Andrew Beekhof wrote:
On Wed, Sep 24, 2008 at 16:17, Dejan Muhamedagic <[EMAIL PROTECTED]> wrote:
The timeouts are taken from the "start" operation. Even though it
may not be obvious that this timeout is used for the fencing
operations as well, I think that it still makes more sense than
making an extra instance attribute. Any objections?
Maybe, users are at a loss what to do when they want to set fence op's
timeout, I think.
Adding "stonith-timeout" in <instance_attributes> seems to be a better way...
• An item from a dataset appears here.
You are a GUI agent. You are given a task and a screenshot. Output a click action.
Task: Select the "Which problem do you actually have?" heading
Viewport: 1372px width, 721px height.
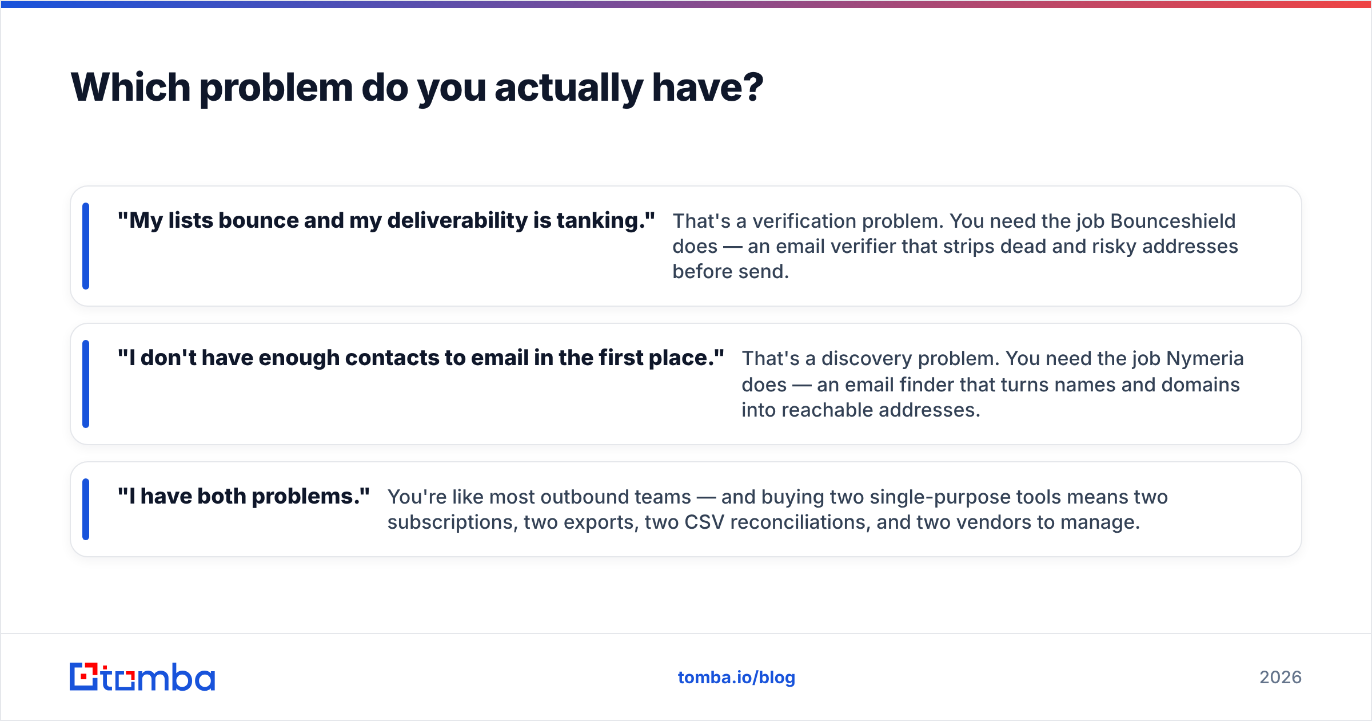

It would be very easy to implement that. But I'm still not sure
if that's really a better way. Currently, the timeout is picked
from the start operation and, if that's not set, from the fencing
request which comes either from the crmd or stonithd itself.
Well, if you insist, we could have the instance attribute
override all other timeouts.
Can we please pick one way and go with that? (I don't much care which).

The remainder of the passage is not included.